**Provided text:**

▬▬▬▬▬▬

Tasty pumpkin bread made healthy and still moist and soft and the perfect treat!
plans are underway for our annual Friendsgiving!
What?!? Did you think I was going to tell you something else? Hahaha… silly.
Every year since we have been here in Michigan, our EM residency class has had an annual Friendsgiving with all the residents, wives, and kids that are here. Usually we have it at a friends house but this year I am hosting and I couldn't be more excited! I absolutely love hosting parties and having a Friendsgiving makes it almost like I am hosting my own family Thanksgiving. Which, oddly enough, I have not yet done in all the years I have lived on my own.
When we lived in Florida, Thanksgiving was always at my parents house. We didn't live in Phoenix long enough to celebrate a Thanksgiving there. And in South Carolina, we only lived 6 hours from my mom's house so we would always drive down for a few days and celebrate with our family there. Now in Michigan, I have family here too and we usually head over to Lansing to see them and spend Thanksgiving there. Maybe someday I will be hosting my own Thanksgiving? For now, I'll take hosting our Friendsgiving.
It's only a week away… next Saturday… so I need to get cracking on what kind of food and drinks I am going to prepare.

▬▬▬▬▬▬

**The data:**

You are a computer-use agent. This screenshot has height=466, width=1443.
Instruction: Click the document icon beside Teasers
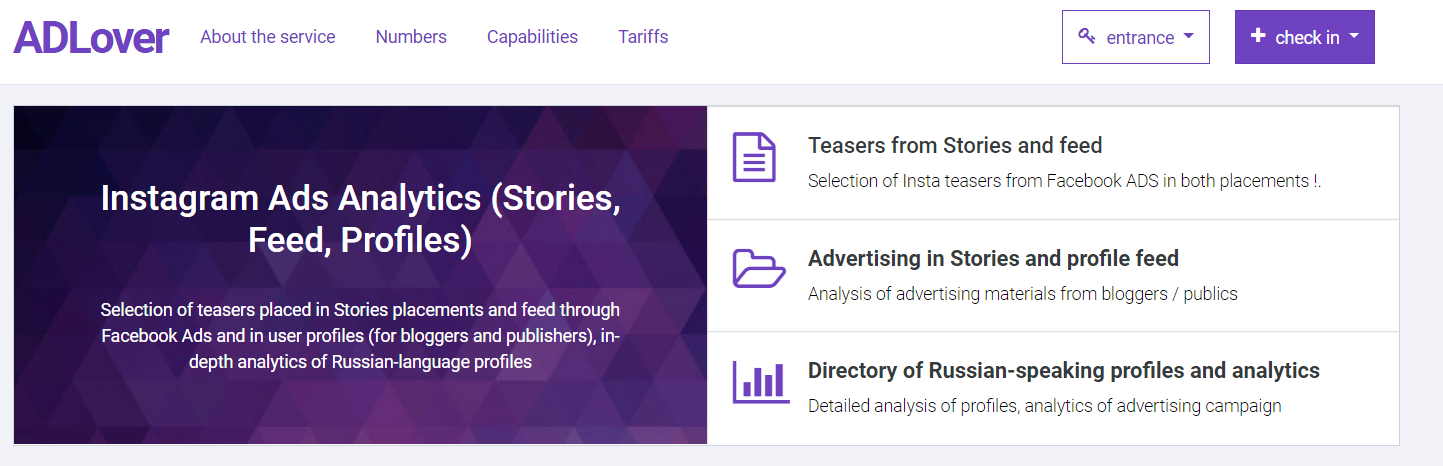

▬▬▬▬▬▬

**Exercise details:**
Pick up the Friendsgiving post right after its final sentence and carry on writing it. The material has no connection to the Friendsgiving post.

**Exercise response:**
I think these bars might make a debut at Friendsgiving this year. They are so good and moist and fluffy that you seriously cannot even tell that you are eating something healthy! They taste just like a slightly dense pumpkin cake and I'm sure that all my guests will devour them. And if they don't then the kids will because my daughter almost ate the whole pan of these when they came out of the oven.
Pumpkin Protein Bars
- Preheat oven to 350 degrees F. Spray 8x8 baking dish with nonstick cooking spray.
- In a medium bowl combine brown sugar blend, cinnamon, ginger, baking powder, baking soda, salt, vanilla, egg whites, and pumpkin puree and mix until combined.
- Spread batter into prepared baking dish and bake at 350 degrees F for 35-40 minutes or until tester inserted in center comes out clean.
- Cool in pan and cut into 16 squares.
You can make your own oat flour by processing uncooked oats in food processor or blender until a fine powder is created.